Re: @longdesc scope (was: HTML Media Transcript, Issue-194: Are we done?)

On Fri, 29 Jun 2012 03:50:11 +0200, Leif Halvard Silli
<xn--mlform-iua@målform.no> wrote:

> 'Janina Sajka', Thu, 28 Jun 2012 12:42:26 -0400:
>> John Foliot writes:
>>> Charles McCathieNevile wrote:
>>>>
>>>> I think this is a bad idea. It is stretching ourselves in
>>>> loops that are unnecessarily complex, which I think is more
>>>> likely to more likely to lead to confusion than to
>>>> improvements in the web.
>>>
>>> What Chaals said.
>
> OK. Leaving @transcript, entering @longdesc: The points I made are
> valid with regard to what a @longdesc attribute can point to.

Sure.

> So if one cannot change the name of the red rose, then one should at
> least specify that it isn't always red.
>
> E.g. the long descriptions[1] for the CSSquirrel cartoon[2] are often
> better described as transcripts than as long descriptions.

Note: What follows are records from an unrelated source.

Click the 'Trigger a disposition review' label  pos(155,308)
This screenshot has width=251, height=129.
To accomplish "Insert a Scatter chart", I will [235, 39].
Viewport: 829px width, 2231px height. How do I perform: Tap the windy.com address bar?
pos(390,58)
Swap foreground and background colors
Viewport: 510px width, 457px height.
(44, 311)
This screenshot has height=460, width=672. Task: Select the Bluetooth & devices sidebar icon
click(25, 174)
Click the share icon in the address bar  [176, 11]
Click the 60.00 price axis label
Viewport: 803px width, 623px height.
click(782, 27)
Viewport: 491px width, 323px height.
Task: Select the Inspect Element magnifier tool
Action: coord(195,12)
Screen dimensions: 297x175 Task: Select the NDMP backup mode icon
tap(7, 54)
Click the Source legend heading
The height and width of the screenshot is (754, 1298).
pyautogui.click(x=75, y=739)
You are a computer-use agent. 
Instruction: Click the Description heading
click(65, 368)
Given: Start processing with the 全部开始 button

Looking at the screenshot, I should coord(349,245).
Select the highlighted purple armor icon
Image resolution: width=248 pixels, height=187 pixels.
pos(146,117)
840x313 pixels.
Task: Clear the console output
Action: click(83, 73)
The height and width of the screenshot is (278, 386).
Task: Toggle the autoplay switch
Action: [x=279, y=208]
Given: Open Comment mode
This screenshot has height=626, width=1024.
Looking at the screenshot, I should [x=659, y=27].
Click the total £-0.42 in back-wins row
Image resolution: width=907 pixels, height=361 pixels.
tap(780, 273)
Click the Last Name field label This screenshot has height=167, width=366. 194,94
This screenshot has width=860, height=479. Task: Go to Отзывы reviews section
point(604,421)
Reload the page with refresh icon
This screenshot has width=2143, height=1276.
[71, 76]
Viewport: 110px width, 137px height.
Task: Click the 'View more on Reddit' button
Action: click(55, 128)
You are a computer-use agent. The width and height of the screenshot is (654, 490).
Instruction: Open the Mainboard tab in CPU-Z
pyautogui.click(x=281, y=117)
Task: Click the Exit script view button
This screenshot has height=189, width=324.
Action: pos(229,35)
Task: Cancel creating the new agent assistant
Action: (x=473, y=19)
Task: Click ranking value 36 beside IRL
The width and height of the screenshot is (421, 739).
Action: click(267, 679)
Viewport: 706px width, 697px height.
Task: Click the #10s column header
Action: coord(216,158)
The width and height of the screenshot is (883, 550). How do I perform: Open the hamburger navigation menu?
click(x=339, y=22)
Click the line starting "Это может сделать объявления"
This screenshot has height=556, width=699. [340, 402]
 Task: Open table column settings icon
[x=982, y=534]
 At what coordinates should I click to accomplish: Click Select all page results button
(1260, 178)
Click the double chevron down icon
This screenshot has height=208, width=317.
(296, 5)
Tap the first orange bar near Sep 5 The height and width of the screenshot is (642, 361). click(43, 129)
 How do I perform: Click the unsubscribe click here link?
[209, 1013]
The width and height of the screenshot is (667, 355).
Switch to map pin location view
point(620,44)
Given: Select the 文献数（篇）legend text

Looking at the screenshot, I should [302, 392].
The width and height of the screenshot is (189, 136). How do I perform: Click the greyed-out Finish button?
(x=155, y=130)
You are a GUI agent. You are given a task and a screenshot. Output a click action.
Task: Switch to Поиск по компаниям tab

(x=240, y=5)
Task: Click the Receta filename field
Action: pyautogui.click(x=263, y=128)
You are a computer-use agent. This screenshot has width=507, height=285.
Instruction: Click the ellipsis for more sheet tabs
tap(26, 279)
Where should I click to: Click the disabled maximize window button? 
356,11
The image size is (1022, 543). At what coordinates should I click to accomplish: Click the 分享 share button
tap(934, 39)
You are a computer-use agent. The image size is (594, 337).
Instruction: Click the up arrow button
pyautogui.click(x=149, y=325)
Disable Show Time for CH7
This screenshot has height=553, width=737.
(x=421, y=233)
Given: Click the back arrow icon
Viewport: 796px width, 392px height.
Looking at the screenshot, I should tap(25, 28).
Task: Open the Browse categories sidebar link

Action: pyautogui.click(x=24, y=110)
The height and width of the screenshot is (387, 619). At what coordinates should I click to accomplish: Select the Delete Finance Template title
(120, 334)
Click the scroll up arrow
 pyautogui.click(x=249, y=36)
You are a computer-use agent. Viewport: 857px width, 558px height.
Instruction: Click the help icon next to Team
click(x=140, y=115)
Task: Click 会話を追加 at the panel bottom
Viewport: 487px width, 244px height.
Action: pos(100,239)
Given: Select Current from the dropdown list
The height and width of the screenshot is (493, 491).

In fact,
> there is a comics search engine (which searches a database of comics
> transcriptions) that talks about comics transcription.[3]
>
> Thus, ideally, the proposed longdesc spec text should give better hints
> about what a "long description" and "long text alternatives" are - that
> it can in fact be a transcript. [4]

Maybe. I think that is relatively editorial.

I also regard longdesc as a candidate for obsoleting eventually, if
aria-describedat or something actually gets take-up.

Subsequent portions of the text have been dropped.